The cost of the device is not being subsidized by all of the bloatware installation income, selling of personal info, etc. I think a lot of people don't realize that inflation really shot through the roof on the last decade and it's only because products are subsidized by the sale of your data and other unethical practices that product prices didn't go up. Food uses shrink-flation to hide inflation, tech uses selling your personal info.
Fairphone doesn't have any bloatware either (besides base google apps), yet their phones aren't priced 1k+
But the specs aren't comparable. The Murena phone is a higher-end device than the Fairphone. And the Fairphone does get incentives/subsidies for the Android version which is one of a few reasons the Android version is cheaper than the version sold with /e/OS.
The /e/OS version of Fairphone 6 is still almost 50% cheaper, while providing slightly higher IP rating, 3 years longer warranty, schematics for board repair and a guarantee of 8 years of software updates. In addition to that, the phone is built ethically.

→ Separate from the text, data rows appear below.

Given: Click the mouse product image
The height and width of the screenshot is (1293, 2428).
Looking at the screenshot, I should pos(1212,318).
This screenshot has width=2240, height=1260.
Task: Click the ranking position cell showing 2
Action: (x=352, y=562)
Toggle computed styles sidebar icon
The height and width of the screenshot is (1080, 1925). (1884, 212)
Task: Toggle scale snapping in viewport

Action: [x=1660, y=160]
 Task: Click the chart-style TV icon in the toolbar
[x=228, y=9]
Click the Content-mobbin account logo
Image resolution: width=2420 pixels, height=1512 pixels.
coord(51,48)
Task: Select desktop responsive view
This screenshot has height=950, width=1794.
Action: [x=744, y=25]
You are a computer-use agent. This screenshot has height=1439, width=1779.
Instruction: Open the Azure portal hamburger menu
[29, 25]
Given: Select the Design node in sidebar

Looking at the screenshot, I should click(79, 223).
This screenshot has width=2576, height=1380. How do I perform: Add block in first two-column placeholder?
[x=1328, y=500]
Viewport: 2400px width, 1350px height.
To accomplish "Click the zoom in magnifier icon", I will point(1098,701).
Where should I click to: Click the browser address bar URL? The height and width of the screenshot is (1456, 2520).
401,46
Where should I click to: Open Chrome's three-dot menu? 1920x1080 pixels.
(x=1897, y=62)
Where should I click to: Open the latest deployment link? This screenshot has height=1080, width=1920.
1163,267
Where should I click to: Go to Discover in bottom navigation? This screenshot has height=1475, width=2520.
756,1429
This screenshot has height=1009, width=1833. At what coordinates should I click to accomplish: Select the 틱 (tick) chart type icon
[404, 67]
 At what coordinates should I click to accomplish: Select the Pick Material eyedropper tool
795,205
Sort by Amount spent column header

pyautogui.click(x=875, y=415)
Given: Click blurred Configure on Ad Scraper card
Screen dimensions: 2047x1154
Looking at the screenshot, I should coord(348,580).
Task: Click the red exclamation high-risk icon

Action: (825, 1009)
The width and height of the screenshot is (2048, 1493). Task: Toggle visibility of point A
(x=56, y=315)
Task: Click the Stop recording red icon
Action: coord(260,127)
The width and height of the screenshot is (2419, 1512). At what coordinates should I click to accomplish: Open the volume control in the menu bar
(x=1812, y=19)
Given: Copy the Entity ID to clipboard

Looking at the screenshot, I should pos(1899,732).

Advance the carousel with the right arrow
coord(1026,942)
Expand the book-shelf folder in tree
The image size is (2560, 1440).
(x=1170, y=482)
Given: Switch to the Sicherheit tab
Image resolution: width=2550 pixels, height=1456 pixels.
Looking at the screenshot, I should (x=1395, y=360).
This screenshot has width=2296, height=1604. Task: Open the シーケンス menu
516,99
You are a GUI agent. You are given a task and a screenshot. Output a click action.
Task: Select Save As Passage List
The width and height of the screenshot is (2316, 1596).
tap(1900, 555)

Murena phone has a faster GPU (2x) and up to 36% faster CPU, but only 2 years of warranty and 5 years of spare parts. Fairphone still has spare displays on sale for Fairphone 2, which came out a decade ago.
Hiroh phone also has a "sustainability" field in the specs, which is nice and empty
I'm just talking pure cost to manufacture for each. The cost of the hardware is higher: faster CPU, faster GPU, additional RAM, additional storage, higher end cameras, etc. That is where the cost of the phone comes from, so you can't compare cost of a Fair Phone to this one any more than you can compare the cost of a Pixel 9 to the Pixel 9a. Both have basically the same software, warranty, parts availability, etc., but the 9a was about half the price of the 9 because the "a" series is a lower-end phone overall.
yeah, no doubt, it's not being subsidized.
low income privacy supporters don't want it subsidized either.
at the same time, they are in fact excluded from this model of phone.
in the universe of possibilities, it's possible to have an affordable phone with privacy intact that serves more communities, at some time in the past or future.
but not from murena, not right now.
tl;dr no duh.
To be fair making a phone is likely not a cheap endeavor
More to the point. Making a cheap phone is not an affordable endeavour.
Linux phone makers such as pine have discovered this in the past. As your first products are going to be low demand. Running a business on the profit margins of lower priced phones becomes hard. It seriously limits your ability to gain investments. Making competition with similar priced products insanely complex.
it's not.
I'm not blaming Fairphone nor Murena. the economy everywhere is not helping make things cheaper.
it doesn't change the truth that right now, privacy is for the rich.
us poor have to diy it like everything else. lol
so true
i'm going to do it with a fairphone 2 or 3; depending on whichever i can find unused.
Man, I want to try it so bad, but I don't have a thousand EUR…
I want it so bad but I live in the U.S where these types of phones are forbidden by our corporate/police state.
They also have the CMF for 359 euro, you don't have to get the expensive one.
s/rich/dumb/g
This device is not worth the illusionary pricetag of $1423 (converted). Whoever buys this has more pressing issues than their privacy.